Our tight-wire walk is even more difficult when judges and lawyers have a hard time grasping the rope themselves. I once read an ethics opinion regarding paralegals where the paralegal used the terms "we" and "our" regarding the law firm and its clients. The judge stated that paralegals do not represent firm clients (agreed), and that therefore, it was improper for the paralegal to refer to firm clients with a possessive pronoun (disagreed). This opinion would not bode well for me, as I have referred to the firm as "we" and used the term "our" to describe firm clients. After all, the clients employ the firm, and I am a part of the firm. I do not personally represent our clients, but as an employee, I represent the firm that represents them. When such strange restrictions are suggested, though, it shrinks the already small but shifting intangible space in which I work. It makes me second guess every seemingly insignificant thing I do and say, and I am one of the ethical ones.

This opinion is the main reason I had so much trouble with the ethics part of the certification exam. On every question, I wanted to choose the answer that was the farthest away from UPL; however, on the exam, the right answer is usually a half-step closer to that uncrossable line. In practice, if I always chose the answer that kept me the farthest from UPL, I would not be working in a law office.

Please do not read any this as an acceptance of the unauthorized practice of law or as intent to buck the system. I hope I have made it clear that I stay as far away from even the appearance of UPL as possible.

However, by very use of the prefix "para," our career indicates just how gray and murkey the field can be. The more experience I gain, the easier it is for me to feel my way around the dangerous spots on the job, the clearer the line becomes, and the more confidence I have in what I am allowed and not allowed to do. Every day, I live by the creed, "When in doubt, leave it out..." even if it means making the client wait for a call-back from the attorney.

4 comments:

  1. Great post!! I'm in Georgia and the Bar here is very strict when it comes to UPL. They actually have a list of offenders listed on their website.

    ReplyDelete
  2. As a general rule, you CAN provide general legal information, but you CANNOT represent a client. Based on that I think you've got more leeway than you give yourself, ethically speaking. Practically speaking you are still dealing with a client, so you want to only give out information you know to be correct.
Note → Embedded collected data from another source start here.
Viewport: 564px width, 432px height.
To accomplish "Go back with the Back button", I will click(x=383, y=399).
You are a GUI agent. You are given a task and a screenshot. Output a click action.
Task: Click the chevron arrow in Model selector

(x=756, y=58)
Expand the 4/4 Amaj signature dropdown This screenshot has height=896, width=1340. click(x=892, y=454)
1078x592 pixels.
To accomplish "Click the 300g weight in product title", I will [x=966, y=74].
    For the example set out by you above (the e-filing), you are correct on choice A. Any pleading filed without the signature of an attorney is a nullity (at least based on the Civ Pro Rules of my state and the Federal Rules of Civ Pro), so you just can't do it. If your atty would ask you to do that, (s)he would violate quite a number of the Rules of Professional Conduct (see here: http://gabar.org/public/pdf/handbook_web.pdf)
    (for starters, Rules 5.3 and 8.4).

    ReplyDelete
  3. Another issue we face today is the electronic signature. I don't think this problem was anticipated when the rules were written.
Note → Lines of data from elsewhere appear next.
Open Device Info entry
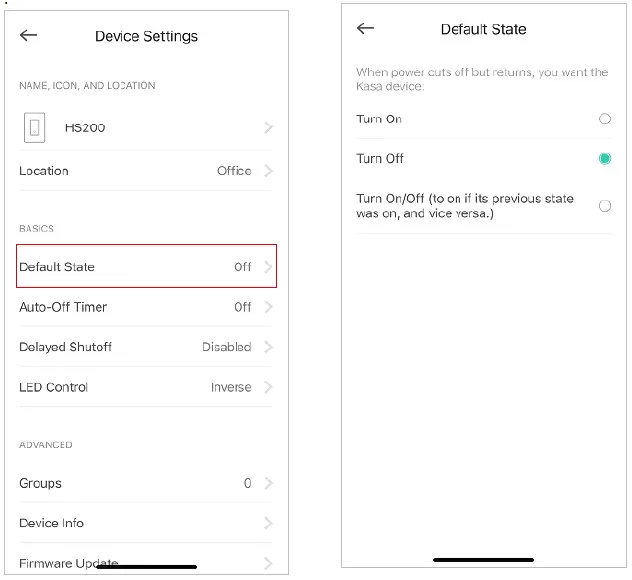 click(51, 523)
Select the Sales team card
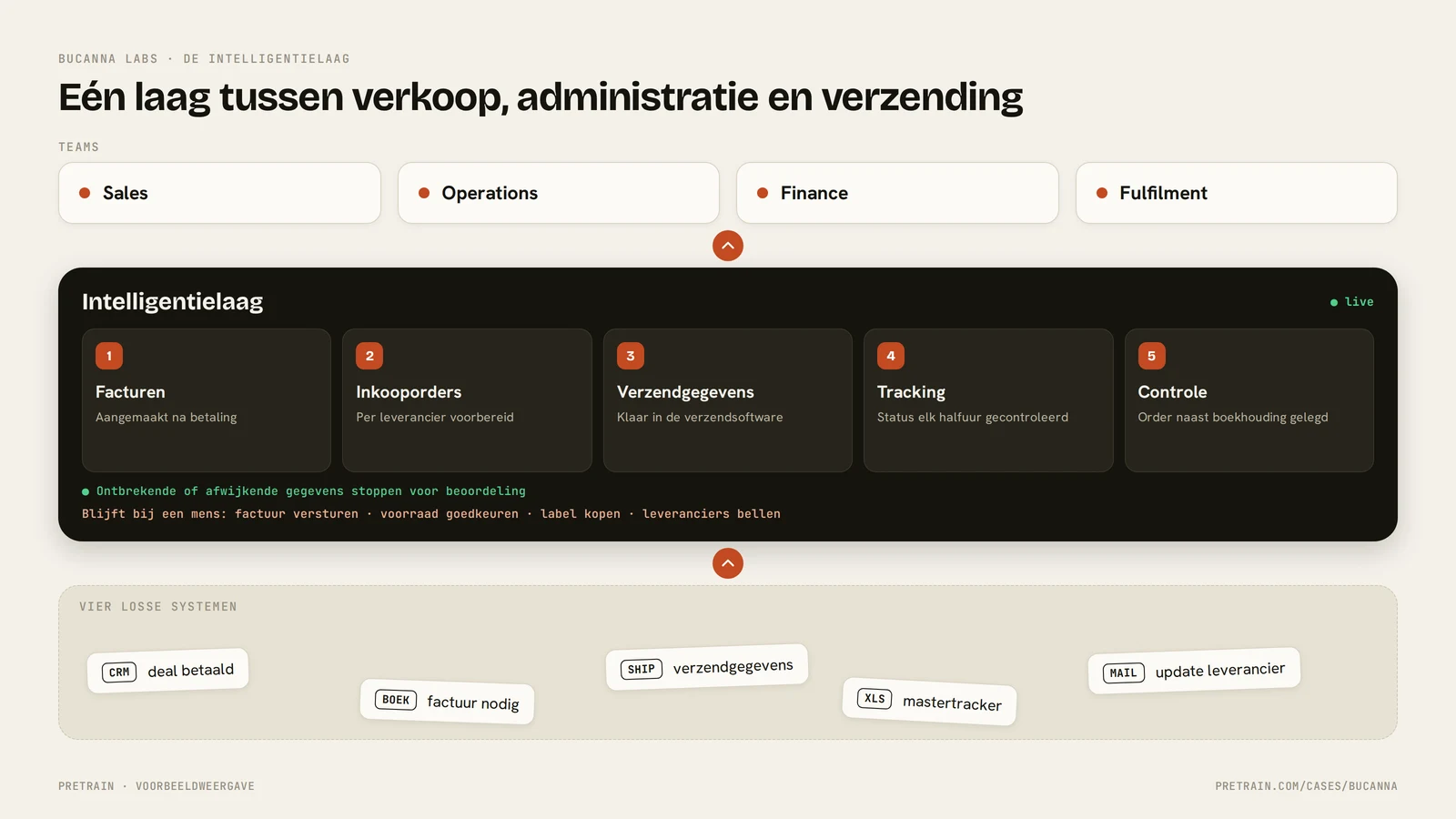The width and height of the screenshot is (1456, 819). pyautogui.click(x=219, y=193)
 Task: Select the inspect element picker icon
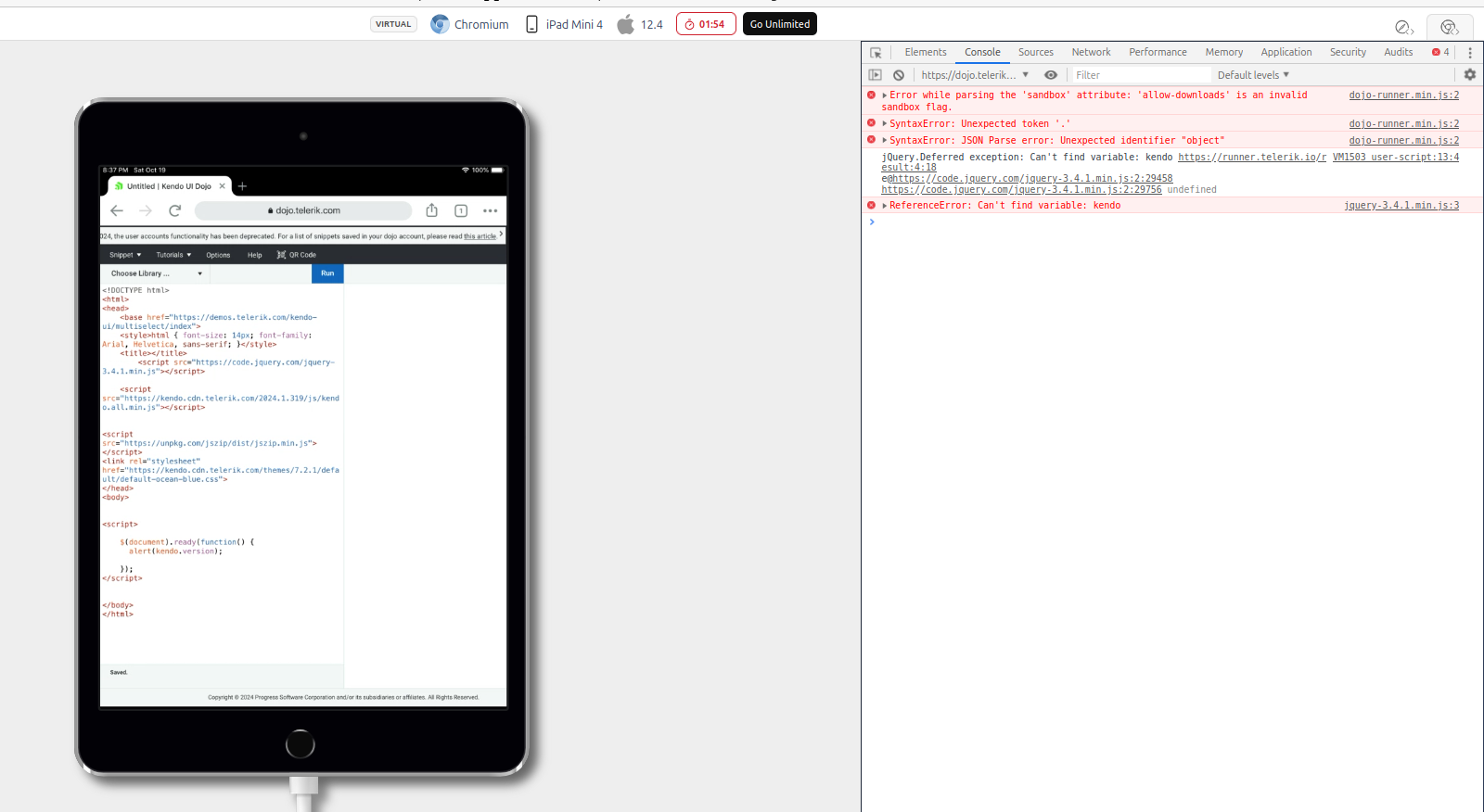pos(876,53)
    It's impossible to tell on a document's face whether the attorney actually placed the e-signature. With no handwriting to compare it to, no blue ink to prove the original, and none of the other lawyerly signature tricks possible, courts and bars just have to have faith that a lawyer's e-file password serves as enough barrier to keep unauthorized documents from being filed. And if the lawyer is authorizing staff to place his name on the document right before filing... how do you catch and/or prove something like that? I will be very interested to watch the legal world's evolution with all these new changes over the next few years.

    ReplyDelete
  4. My solution to your hypothetical question would be to draft and email the motion for review. Then the attorney can give permission to another attorney in the firm who is barred in the same jurisdiction to sign the pleading on the first attorney's behalf. I realize that, unfortunately, that doesn't work in a solo practice firm, but it's one answer.